Sure, there are the stunning water views along Vuna Road and a wonderful produce market downtown that offers the widest variety of locally grown fruits and vegetables out of anyplace I think I’ve ever lived, but when you’re done with that, you’re left with rusty-corrugated-metal-topped buildings with half the windows broken, swaths of empty, concrete lots and a whole lot of trash. If a person were to find themselves here with no transport and only one day to see what Tonga has to offer (especially on a Sunday when basically everything shuts down), I can’t think of a more unfortunate place in the kingdom to be left to one’s own devices. Just sayin’.
BUT, if you have a car, a bicycle or a kayak, things get a lot better. From the Big Pineapple of Nuku’alofa, there are at least five islands within easy kayaking distance — most without amenities, granted, but that’s sort of the whole point of an island adventure, isn’t it?
So, Sam and I decided to beat the Sunday blues this weekend by breaking out our nifty Sea Eagle kayak. We stuck the parts in our little jeep-like-car, chugged over to the outdoor “swimming pool” and, as inconspicuously as possible, assembled our kayak for voyage. It is a little awkward, though, because on Sundays, the good people of Nuku’alofa enjoy lying about under the trees, and when you’re inflating a giant kayak in the midst of nappers, one tends to feel a bit sheepish.
The benefit, however, far outweighs a few awkward moments. We pump up our kayak and get in the water. I climb into the front as a boy who’s splashing about swims over and holds the bow steady while Sam gets in the back. Mission accomplished, he cheerfully waives us off with the quintessential Tongan greeting: “Bye!” — which is used whether coming or going (kindof like “Aloha”, I guess).

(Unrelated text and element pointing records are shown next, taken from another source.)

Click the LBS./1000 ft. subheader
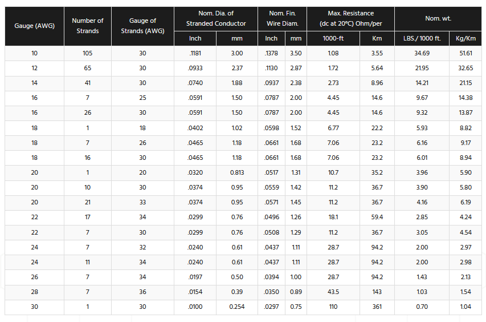Viewport: 486px width, 322px height. click(x=422, y=38)
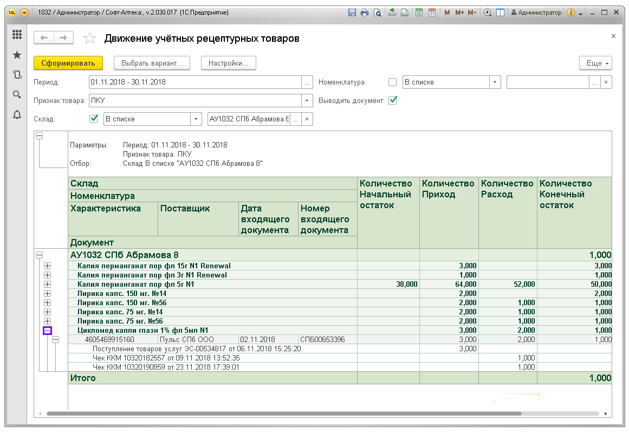Open the Еще menu
The image size is (629, 432).
595,63
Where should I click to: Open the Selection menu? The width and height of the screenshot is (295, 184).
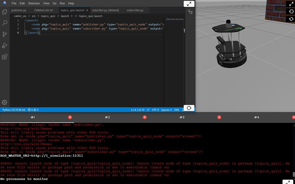34,3
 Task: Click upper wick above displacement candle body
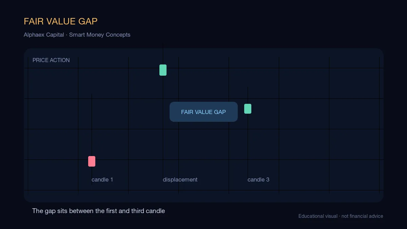click(x=163, y=54)
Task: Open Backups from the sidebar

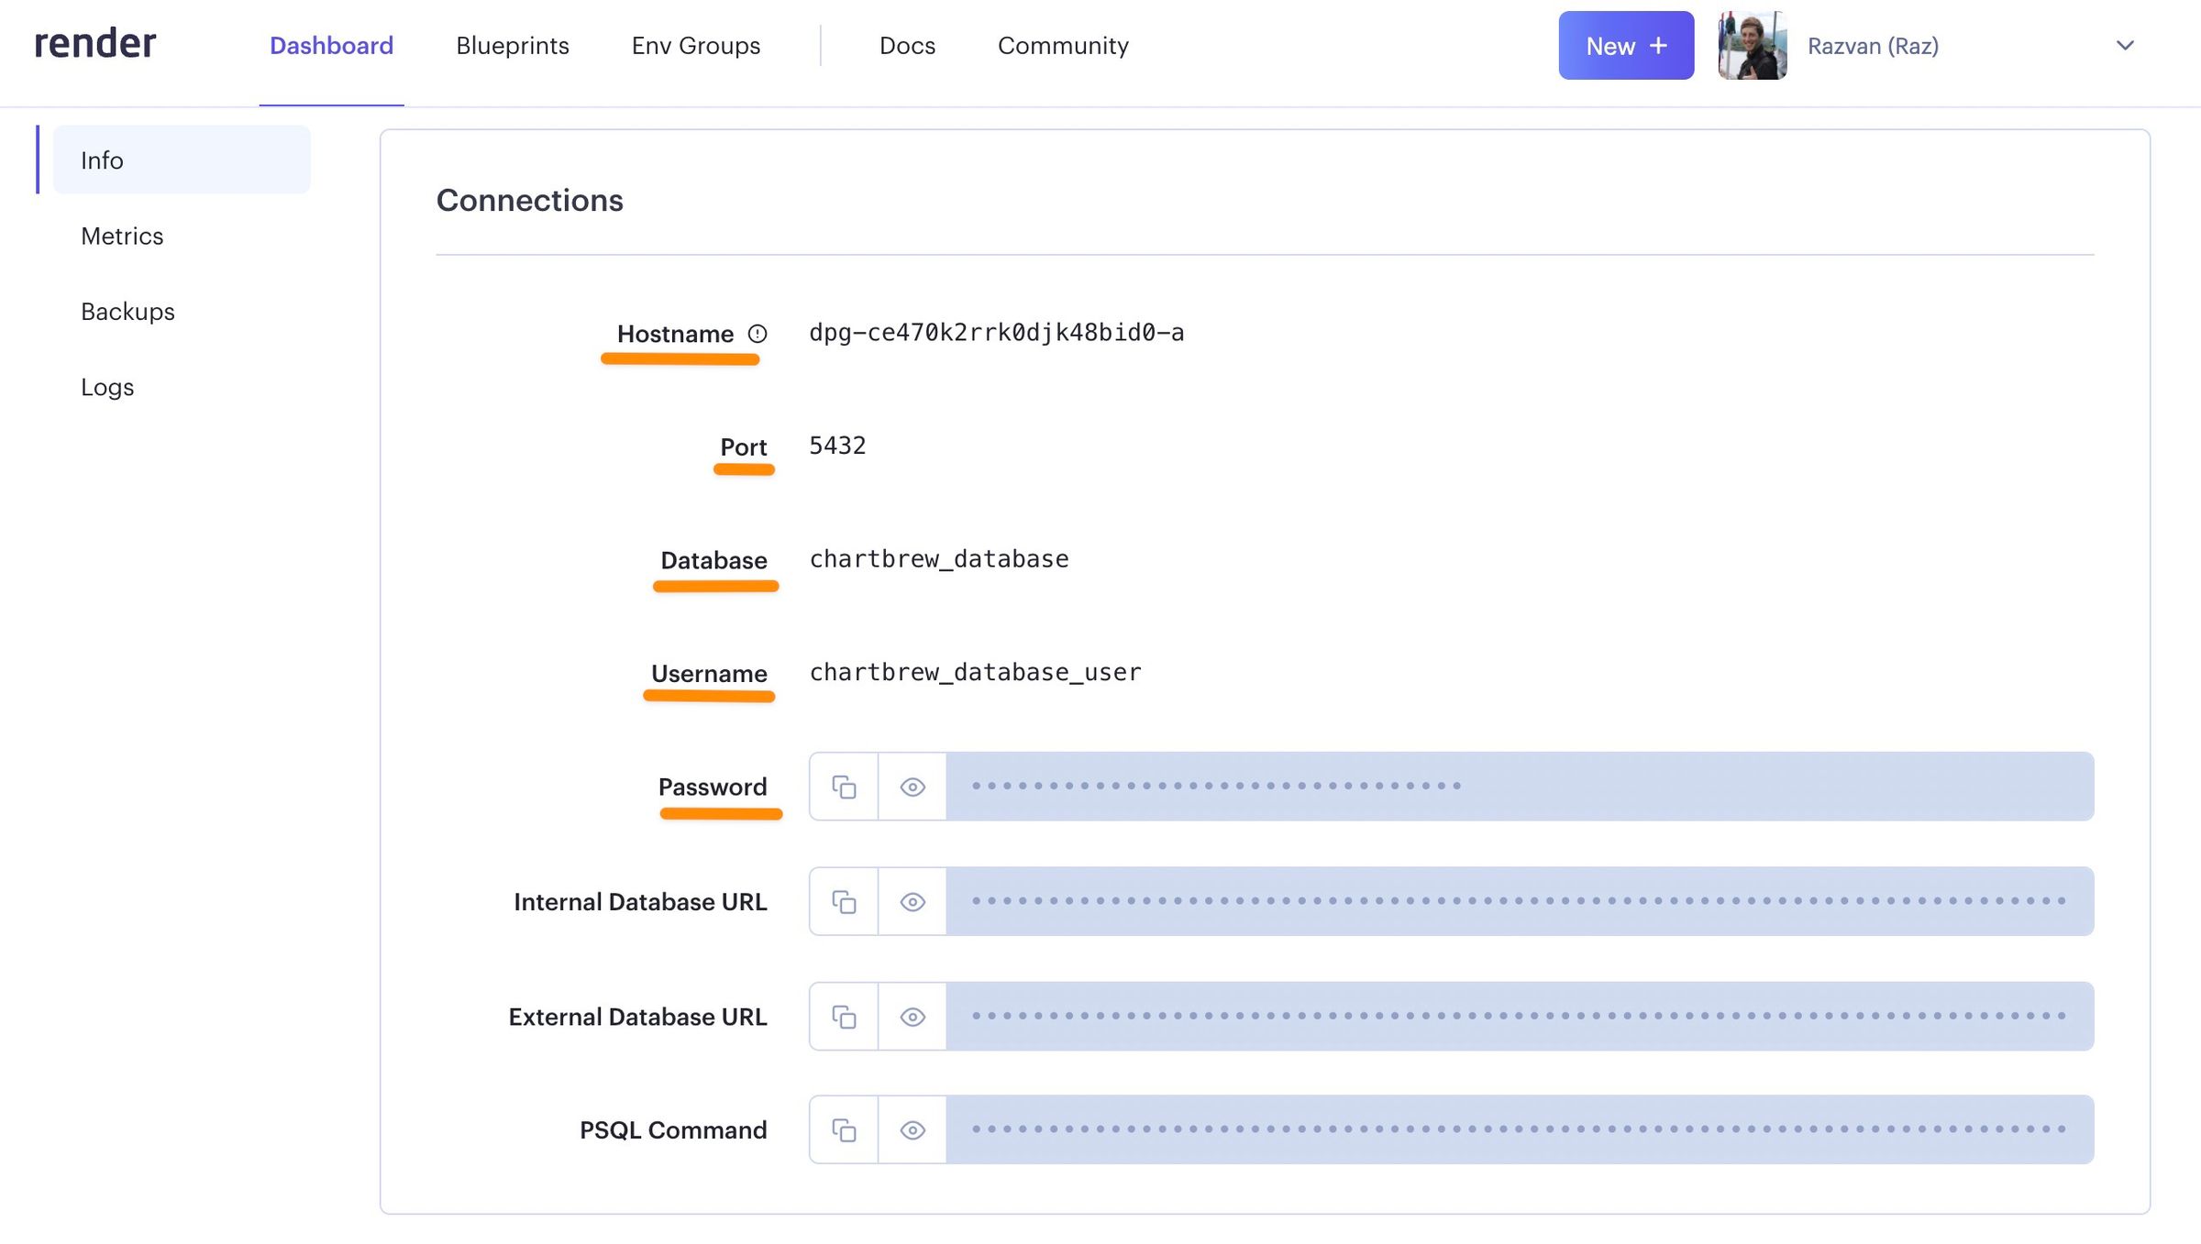Action: tap(127, 311)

It’s a slightly-less-than two mile journey to Manima, and along the way, we pass fishing traps and an assortment of abandoned vessels.
Tonga’s waters are full of these kinds of relics — mostly fishing vessels either commandeered by the government and left to rot in the water, or the occasional victim of a cyclone. No matter the cause, the effect is usually the same, and these rusty giants spend out their lives with little for company but the passing of birds.
And then, we approach Manima Island, and from the look of things, I think it must be privately owned, as a single, abandoned house adorns the eastern point. The rest of the island is full of palm trees, scrubby iron woods, beach heliotropes (I think) and not a soul to be seen.
The best part of all? The amazing sand bar that stretches from the northern side of the east tip, with warm, bath-like waters just deep enough to sit and enjoy the view. Seagulls call in the distance. The balmy breeze ripples every now and then over the crystal clear sea, and the low, lapping tide keeps time with the palm fronds rustling on the shore. From here, it’s hard to believe that the town of Nuku’alofa is only two miles away.
I suppose that’s the thing about Tonga. It’s plodding pace can often frustrate to the point of diction that would make a sailor blush. And at times, there’s nothing less appealing than the prospect of venturing into town for a tube of toothpaste that may or may not be found. And don’t even get me started on the mind-numbingly slow traffic that somehow manages to remain a hazard to everyone involved. But here’s the other side of the kingdom: velvet blue water … everywhere, air so clean your lungs won’t know what to do with it and sleepy, deserted islands a few paddles out of reach, just waiting for the uptight Palangi to finally see what life is all about.
I think a trip to Tonga may be worth it, just for a day like this.